## Work to be completed
Given the entries below, please return each one exactly.

## Dataset entries
BEGIN
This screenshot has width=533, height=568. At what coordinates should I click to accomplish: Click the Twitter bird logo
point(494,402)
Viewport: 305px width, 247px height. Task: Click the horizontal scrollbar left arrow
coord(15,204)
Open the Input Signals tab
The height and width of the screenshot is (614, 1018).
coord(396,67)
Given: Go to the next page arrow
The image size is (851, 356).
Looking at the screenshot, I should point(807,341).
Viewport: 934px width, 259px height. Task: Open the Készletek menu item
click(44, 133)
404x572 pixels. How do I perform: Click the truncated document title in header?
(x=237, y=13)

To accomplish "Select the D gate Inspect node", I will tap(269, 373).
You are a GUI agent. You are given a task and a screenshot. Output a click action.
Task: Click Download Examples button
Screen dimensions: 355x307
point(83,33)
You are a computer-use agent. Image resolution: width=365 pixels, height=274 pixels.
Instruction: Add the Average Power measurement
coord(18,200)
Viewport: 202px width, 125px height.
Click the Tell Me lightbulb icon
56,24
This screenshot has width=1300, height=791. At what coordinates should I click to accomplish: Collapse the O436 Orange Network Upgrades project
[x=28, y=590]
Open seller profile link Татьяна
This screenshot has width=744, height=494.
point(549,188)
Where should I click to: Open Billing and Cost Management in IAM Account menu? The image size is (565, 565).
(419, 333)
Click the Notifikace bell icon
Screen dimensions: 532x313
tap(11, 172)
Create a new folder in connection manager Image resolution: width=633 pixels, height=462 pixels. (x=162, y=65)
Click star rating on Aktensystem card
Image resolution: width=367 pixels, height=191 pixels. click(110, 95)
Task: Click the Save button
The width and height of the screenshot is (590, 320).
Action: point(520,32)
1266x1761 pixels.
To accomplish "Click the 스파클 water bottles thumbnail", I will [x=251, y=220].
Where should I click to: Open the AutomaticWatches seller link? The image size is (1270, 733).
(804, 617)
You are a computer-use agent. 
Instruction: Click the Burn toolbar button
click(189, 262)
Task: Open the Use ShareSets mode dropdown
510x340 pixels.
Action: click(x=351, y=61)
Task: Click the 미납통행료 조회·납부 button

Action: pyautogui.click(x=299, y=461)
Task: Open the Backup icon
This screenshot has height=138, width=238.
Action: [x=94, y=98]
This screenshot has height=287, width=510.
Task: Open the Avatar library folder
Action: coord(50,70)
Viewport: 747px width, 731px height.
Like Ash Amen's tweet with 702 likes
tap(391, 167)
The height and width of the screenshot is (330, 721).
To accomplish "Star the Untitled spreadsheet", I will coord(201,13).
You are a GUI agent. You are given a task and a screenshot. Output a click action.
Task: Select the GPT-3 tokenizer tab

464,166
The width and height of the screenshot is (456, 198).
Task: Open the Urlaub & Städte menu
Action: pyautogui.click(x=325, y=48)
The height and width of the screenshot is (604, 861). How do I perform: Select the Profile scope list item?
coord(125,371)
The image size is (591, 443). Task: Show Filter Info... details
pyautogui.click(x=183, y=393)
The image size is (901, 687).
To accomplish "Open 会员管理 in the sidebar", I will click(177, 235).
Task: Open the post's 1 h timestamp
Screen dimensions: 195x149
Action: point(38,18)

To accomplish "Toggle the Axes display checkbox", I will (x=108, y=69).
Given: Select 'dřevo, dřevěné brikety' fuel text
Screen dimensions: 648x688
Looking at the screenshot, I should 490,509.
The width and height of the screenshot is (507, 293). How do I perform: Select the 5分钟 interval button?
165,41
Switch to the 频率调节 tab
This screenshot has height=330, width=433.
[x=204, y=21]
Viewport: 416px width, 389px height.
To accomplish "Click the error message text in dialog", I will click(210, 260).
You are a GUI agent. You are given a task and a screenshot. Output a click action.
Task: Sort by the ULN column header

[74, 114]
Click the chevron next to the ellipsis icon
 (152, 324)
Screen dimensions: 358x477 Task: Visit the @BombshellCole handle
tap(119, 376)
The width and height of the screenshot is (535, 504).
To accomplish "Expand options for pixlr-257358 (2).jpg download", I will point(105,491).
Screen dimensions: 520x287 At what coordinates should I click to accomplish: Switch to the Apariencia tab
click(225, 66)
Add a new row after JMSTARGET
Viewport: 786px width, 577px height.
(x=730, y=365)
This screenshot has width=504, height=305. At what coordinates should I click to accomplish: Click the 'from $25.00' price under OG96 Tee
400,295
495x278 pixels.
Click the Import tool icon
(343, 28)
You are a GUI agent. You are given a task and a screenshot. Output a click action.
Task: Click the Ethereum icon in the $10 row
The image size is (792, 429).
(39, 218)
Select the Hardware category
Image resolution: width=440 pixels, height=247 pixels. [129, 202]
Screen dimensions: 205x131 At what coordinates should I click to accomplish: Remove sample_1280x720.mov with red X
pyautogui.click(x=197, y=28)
END
## Result
This screenshot has width=533, height=568. At what coordinates should I click to accomplish: Click the Twitter bird logo
point(494,402)
Viewport: 305px width, 247px height. Task: Click the horizontal scrollbar left arrow
coord(15,204)
Open the Input Signals tab
The height and width of the screenshot is (614, 1018).
coord(396,67)
Given: Go to the next page arrow
The image size is (851, 356).
Looking at the screenshot, I should point(807,341).
Viewport: 934px width, 259px height. Task: Open the Készletek menu item
click(44, 133)
404x572 pixels. How do I perform: Click the truncated document title in header?
(x=237, y=13)

To accomplish "Select the D gate Inspect node", I will tap(269, 373).
You are a GUI agent. You are given a task and a screenshot. Output a click action.
Task: Click Download Examples button
Screen dimensions: 355x307
point(83,33)
You are a computer-use agent. Image resolution: width=365 pixels, height=274 pixels.
Instruction: Add the Average Power measurement
coord(18,200)
Viewport: 202px width, 125px height.
Click the Tell Me lightbulb icon
56,24
This screenshot has width=1300, height=791. At what coordinates should I click to accomplish: Collapse the O436 Orange Network Upgrades project
[x=28, y=590]
Open seller profile link Татьяна
This screenshot has width=744, height=494.
point(549,188)
Where should I click to: Open Billing and Cost Management in IAM Account menu? The image size is (565, 565).
(419, 333)
Click the Notifikace bell icon
Screen dimensions: 532x313
tap(11, 172)
Create a new folder in connection manager Image resolution: width=633 pixels, height=462 pixels. (x=162, y=65)
Click star rating on Aktensystem card
Image resolution: width=367 pixels, height=191 pixels. click(110, 95)
Task: Click the Save button
The width and height of the screenshot is (590, 320).
Action: point(520,32)
1266x1761 pixels.
To accomplish "Click the 스파클 water bottles thumbnail", I will [x=251, y=220].
Where should I click to: Open the AutomaticWatches seller link? The image size is (1270, 733).
(804, 617)
You are a computer-use agent. 
Instruction: Click the Burn toolbar button
click(189, 262)
Task: Open the Use ShareSets mode dropdown
510x340 pixels.
Action: click(x=351, y=61)
Task: Click the 미납통행료 조회·납부 button

Action: pyautogui.click(x=299, y=461)
Task: Open the Backup icon
This screenshot has height=138, width=238.
Action: [x=94, y=98]
This screenshot has height=287, width=510.
Task: Open the Avatar library folder
Action: coord(50,70)
Viewport: 747px width, 731px height.
Like Ash Amen's tweet with 702 likes
tap(391, 167)
The height and width of the screenshot is (330, 721).
To accomplish "Star the Untitled spreadsheet", I will coord(201,13).
You are a GUI agent. You are given a task and a screenshot. Output a click action.
Task: Select the GPT-3 tokenizer tab

464,166
The width and height of the screenshot is (456, 198).
Task: Open the Urlaub & Städte menu
Action: pyautogui.click(x=325, y=48)
The height and width of the screenshot is (604, 861). How do I perform: Select the Profile scope list item?
coord(125,371)
The image size is (591, 443). Task: Show Filter Info... details
pyautogui.click(x=183, y=393)
The image size is (901, 687).
To accomplish "Open 会员管理 in the sidebar", I will click(177, 235).
Task: Open the post's 1 h timestamp
Screen dimensions: 195x149
Action: point(38,18)

To accomplish "Toggle the Axes display checkbox", I will (x=108, y=69).
Given: Select 'dřevo, dřevěné brikety' fuel text
Screen dimensions: 648x688
Looking at the screenshot, I should 490,509.
The width and height of the screenshot is (507, 293). How do I perform: Select the 5分钟 interval button?
165,41
Switch to the 频率调节 tab
This screenshot has height=330, width=433.
[x=204, y=21]
Viewport: 416px width, 389px height.
To accomplish "Click the error message text in dialog", I will click(210, 260).
You are a GUI agent. You are given a task and a screenshot. Output a click action.
Task: Sort by the ULN column header

[74, 114]
Click the chevron next to the ellipsis icon
 (152, 324)
Screen dimensions: 358x477 Task: Visit the @BombshellCole handle
tap(119, 376)
The width and height of the screenshot is (535, 504).
To accomplish "Expand options for pixlr-257358 (2).jpg download", I will point(105,491).
Screen dimensions: 520x287 At what coordinates should I click to accomplish: Switch to the Apariencia tab
click(225, 66)
Add a new row after JMSTARGET
Viewport: 786px width, 577px height.
(x=730, y=365)
This screenshot has width=504, height=305. At what coordinates should I click to accomplish: Click the 'from $25.00' price under OG96 Tee
400,295
495x278 pixels.
Click the Import tool icon
(343, 28)
You are a GUI agent. You are given a task and a screenshot. Output a click action.
Task: Click the Ethereum icon in the $10 row
The image size is (792, 429).
(39, 218)
Select the Hardware category
Image resolution: width=440 pixels, height=247 pixels. [129, 202]
Screen dimensions: 205x131 At what coordinates should I click to accomplish: Remove sample_1280x720.mov with red X
pyautogui.click(x=197, y=28)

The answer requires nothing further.